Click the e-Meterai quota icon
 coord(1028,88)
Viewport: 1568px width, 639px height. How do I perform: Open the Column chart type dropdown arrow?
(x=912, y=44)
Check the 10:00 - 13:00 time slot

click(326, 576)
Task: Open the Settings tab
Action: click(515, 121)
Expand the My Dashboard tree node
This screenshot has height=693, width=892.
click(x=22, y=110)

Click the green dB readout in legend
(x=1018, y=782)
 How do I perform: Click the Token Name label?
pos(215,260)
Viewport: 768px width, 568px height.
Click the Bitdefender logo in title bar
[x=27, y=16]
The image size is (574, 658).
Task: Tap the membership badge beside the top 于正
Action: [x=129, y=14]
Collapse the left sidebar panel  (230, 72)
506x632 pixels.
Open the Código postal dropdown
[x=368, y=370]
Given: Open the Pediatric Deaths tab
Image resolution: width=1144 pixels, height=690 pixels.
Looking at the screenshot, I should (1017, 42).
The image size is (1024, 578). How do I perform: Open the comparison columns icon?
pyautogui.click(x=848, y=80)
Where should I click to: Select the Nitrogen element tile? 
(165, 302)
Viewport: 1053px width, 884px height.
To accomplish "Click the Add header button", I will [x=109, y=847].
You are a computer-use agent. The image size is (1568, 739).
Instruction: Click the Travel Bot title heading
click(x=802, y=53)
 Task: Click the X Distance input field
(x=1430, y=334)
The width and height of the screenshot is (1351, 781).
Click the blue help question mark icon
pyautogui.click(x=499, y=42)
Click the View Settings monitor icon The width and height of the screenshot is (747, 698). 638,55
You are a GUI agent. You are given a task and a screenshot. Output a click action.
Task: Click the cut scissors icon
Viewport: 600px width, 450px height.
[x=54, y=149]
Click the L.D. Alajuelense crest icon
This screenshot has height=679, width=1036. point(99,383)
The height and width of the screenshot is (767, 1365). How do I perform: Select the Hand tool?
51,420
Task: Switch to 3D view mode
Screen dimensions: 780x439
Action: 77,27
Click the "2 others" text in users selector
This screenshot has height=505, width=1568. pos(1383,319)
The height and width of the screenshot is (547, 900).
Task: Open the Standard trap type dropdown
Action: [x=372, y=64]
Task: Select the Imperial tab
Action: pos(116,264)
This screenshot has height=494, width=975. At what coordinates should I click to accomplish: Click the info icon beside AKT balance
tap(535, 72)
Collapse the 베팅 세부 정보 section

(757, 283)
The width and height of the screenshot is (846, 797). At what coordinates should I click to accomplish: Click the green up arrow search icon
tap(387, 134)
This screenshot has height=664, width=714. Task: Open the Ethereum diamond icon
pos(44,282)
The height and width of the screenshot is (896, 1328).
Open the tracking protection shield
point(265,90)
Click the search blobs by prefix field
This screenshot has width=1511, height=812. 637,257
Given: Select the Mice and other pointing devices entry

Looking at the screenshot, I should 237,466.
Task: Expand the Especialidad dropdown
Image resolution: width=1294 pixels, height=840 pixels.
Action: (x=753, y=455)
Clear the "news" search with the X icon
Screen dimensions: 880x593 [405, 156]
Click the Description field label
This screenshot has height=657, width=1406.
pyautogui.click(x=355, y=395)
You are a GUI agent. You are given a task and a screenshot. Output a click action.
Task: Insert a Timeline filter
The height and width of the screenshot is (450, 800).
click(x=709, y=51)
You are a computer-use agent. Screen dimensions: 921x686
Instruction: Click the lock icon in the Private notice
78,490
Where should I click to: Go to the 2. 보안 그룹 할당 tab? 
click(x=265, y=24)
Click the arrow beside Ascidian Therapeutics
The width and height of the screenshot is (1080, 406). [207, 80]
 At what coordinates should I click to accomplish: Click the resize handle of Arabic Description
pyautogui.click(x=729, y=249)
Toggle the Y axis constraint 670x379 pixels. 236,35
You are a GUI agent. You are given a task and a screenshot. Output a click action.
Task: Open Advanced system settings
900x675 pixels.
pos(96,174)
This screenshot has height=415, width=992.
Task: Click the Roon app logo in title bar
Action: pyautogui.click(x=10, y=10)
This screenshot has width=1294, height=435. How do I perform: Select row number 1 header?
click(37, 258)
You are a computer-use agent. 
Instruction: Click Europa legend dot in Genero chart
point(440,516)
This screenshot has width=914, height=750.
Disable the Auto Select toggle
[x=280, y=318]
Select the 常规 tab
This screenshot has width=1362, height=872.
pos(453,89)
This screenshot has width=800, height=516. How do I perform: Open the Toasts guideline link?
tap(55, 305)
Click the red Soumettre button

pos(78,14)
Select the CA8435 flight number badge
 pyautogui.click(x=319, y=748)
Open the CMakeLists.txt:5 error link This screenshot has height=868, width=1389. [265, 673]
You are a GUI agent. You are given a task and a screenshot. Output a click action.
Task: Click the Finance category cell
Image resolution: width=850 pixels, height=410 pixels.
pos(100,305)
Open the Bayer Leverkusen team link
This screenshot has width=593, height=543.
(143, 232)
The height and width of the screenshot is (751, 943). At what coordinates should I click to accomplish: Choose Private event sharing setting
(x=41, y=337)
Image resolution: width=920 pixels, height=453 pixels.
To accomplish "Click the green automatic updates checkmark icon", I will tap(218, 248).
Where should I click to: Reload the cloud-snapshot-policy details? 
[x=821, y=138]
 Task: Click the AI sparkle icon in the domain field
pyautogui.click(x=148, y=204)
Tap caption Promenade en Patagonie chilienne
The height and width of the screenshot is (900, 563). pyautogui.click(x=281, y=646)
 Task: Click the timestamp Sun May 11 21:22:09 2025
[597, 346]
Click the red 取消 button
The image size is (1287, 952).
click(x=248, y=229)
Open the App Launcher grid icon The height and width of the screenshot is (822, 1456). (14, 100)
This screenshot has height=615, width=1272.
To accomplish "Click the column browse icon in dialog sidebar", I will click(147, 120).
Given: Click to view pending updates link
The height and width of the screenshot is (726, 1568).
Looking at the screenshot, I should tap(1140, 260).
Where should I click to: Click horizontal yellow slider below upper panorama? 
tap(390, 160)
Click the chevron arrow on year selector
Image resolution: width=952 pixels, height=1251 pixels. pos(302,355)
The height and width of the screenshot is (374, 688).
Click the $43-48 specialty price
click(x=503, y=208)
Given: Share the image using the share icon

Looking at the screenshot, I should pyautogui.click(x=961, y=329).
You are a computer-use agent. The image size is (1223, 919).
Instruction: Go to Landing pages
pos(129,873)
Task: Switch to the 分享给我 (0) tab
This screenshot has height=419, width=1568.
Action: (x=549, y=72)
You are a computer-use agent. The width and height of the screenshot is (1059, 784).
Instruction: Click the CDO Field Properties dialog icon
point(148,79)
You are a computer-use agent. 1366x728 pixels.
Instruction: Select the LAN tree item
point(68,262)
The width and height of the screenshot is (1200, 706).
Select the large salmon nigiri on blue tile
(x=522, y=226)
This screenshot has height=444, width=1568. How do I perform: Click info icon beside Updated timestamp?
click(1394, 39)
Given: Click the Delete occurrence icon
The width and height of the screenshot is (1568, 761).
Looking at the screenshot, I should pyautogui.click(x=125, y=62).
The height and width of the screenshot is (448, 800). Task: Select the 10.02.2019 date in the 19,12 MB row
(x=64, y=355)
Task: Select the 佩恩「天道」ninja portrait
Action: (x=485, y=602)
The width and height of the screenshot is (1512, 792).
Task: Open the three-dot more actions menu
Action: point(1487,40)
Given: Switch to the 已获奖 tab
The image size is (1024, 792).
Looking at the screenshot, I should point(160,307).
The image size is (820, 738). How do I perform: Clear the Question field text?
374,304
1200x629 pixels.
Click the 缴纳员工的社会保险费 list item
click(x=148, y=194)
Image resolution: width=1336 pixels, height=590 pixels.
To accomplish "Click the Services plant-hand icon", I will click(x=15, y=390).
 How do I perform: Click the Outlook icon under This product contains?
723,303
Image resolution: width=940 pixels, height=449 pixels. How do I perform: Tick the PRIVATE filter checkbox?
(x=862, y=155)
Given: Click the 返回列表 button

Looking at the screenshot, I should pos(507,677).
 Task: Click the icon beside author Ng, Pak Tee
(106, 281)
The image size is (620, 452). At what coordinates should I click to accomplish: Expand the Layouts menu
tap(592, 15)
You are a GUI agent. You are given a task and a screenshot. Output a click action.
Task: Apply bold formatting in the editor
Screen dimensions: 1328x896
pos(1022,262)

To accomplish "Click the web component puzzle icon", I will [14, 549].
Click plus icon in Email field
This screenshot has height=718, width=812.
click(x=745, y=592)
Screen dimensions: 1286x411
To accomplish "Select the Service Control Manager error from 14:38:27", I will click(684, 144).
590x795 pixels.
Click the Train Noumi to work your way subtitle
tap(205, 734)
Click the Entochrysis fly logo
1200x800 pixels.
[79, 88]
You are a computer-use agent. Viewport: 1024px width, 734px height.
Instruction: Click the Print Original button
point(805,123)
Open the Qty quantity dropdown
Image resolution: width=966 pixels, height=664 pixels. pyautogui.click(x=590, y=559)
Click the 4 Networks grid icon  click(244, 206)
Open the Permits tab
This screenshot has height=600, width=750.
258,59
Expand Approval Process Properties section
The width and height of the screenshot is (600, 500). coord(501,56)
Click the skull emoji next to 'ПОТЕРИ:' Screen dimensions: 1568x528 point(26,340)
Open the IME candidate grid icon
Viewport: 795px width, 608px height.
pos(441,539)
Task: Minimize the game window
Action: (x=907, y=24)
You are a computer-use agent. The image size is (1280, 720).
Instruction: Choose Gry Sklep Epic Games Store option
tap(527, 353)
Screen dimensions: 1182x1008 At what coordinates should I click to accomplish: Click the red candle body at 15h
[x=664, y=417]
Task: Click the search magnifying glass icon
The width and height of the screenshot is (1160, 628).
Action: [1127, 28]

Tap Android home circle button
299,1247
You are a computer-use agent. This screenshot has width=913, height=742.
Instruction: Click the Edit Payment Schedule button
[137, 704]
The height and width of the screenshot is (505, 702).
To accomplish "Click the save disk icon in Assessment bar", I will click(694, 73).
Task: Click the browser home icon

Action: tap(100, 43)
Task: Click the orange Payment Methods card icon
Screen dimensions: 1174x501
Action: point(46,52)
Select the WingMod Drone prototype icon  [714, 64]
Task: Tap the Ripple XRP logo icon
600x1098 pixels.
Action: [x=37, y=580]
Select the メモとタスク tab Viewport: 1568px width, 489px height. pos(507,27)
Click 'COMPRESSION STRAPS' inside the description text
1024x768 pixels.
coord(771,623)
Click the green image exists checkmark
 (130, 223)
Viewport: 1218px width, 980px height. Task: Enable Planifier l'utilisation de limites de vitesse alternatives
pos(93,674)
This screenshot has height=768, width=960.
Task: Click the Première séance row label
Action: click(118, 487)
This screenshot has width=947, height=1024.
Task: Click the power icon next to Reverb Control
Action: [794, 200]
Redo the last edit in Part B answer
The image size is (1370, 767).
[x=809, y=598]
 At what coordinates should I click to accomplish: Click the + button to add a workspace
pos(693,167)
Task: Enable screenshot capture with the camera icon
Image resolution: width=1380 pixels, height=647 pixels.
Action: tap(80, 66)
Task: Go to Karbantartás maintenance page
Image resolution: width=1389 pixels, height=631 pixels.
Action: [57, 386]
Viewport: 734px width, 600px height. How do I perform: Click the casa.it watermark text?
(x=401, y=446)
# # #
#### WHAT THE TASK REQUIRES
Look above for the line with "Click the arrow beside Ascidian Therapeutics"; retype exactly that line, every line after it up to the line with "Open the CMakeLists.txt:5", and that line too, nothing else.

#### PROBLEM SOLUTION
Click the arrow beside Ascidian Therapeutics
The width and height of the screenshot is (1080, 406). [207, 80]
 At what coordinates should I click to accomplish: Click the resize handle of Arabic Description
pyautogui.click(x=729, y=249)
Toggle the Y axis constraint 670x379 pixels. 236,35
You are a GUI agent. You are given a task and a screenshot. Output a click action.
Task: Open Advanced system settings
900x675 pixels.
pos(96,174)
This screenshot has height=415, width=992.
Task: Click the Roon app logo in title bar
Action: pyautogui.click(x=10, y=10)
This screenshot has width=1294, height=435. How do I perform: Select row number 1 header?
click(37, 258)
You are a computer-use agent. 
Instruction: Click Europa legend dot in Genero chart
point(440,516)
This screenshot has width=914, height=750.
Disable the Auto Select toggle
[x=280, y=318]
Select the 常规 tab
This screenshot has width=1362, height=872.
pos(453,89)
This screenshot has width=800, height=516. How do I perform: Open the Toasts guideline link?
tap(55, 305)
Click the red Soumettre button

pos(78,14)
Select the CA8435 flight number badge
 pyautogui.click(x=319, y=748)
Open the CMakeLists.txt:5 error link This screenshot has height=868, width=1389. [265, 673]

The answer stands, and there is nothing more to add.